Mistake on this page? Email us

Setting up your Device Management account

You need a Device Management account to run the SDA demo. You can sign up for an account on Device Management Portal.

You must also open a request to enable the SDA feature in your account. Currently, SDA is not available by default on Device Management accounts.

How can I tell whether SDA is enabled?

When you select Access management from the side menu in Device Management Portal, you will see an Access policies menu item if your account is enabled.


Note: You must be an account administrator to perform certain demo setup activities, such as creating users, groups and policies.

Create user groups

Create two user groups - device-admin and technicians.

To create your user groups:

  1. From the Device Management Portal side menu, select Access management > Groups.
  2. Click New group.
  3. Create a group called device-admin. Users in this group will be allowed all operations on the device.
  4. Create another group called technicians. Users in this group will only be allowed limited operations on the device.

Create policies and assign them to user groups

When the technician logs in to the Android app with their account credentials and requests an access token, Device Management checks the policies assigned to the technician. Device Management then returns an access token for the requested scope of operations and devices only if it finds a policy that matches the requested audience and scope of operations.

For this demo, create two policies - a read-data only policy and an allow all operations policy - and assign them to the technicians and device-admin groups, respectively.

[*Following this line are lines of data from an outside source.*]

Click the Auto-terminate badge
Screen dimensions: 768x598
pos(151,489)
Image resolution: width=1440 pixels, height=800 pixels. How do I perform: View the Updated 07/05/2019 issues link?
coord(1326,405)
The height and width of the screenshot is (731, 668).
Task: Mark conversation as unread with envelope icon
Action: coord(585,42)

To create the read-data only policy and assign it to the technicians group:

  1. From the Device Management Portal side menu, select Access management > Access policies.

  2. Click New access policy > Wizard.

  3. Enter a name and description, and click Next.
    Name example: SDA Demo - group="technicians" ep="<device endpoint name>".
    Description example: Allows technicians operations with the scope of 'read-data' on a device with endpoint name <device endpoint name>.

  4. Set Token granted for to 1 day.

  5. Under Scope, select the Selected functions option button.
    A free-text field appears below.

  6. In the Selected functions field, type read-data, and click Next.

  7. Under Identify devices by, select the Endpoint name option button.

  8. In the free-text field below, enter your device's endpoint name, and click Next.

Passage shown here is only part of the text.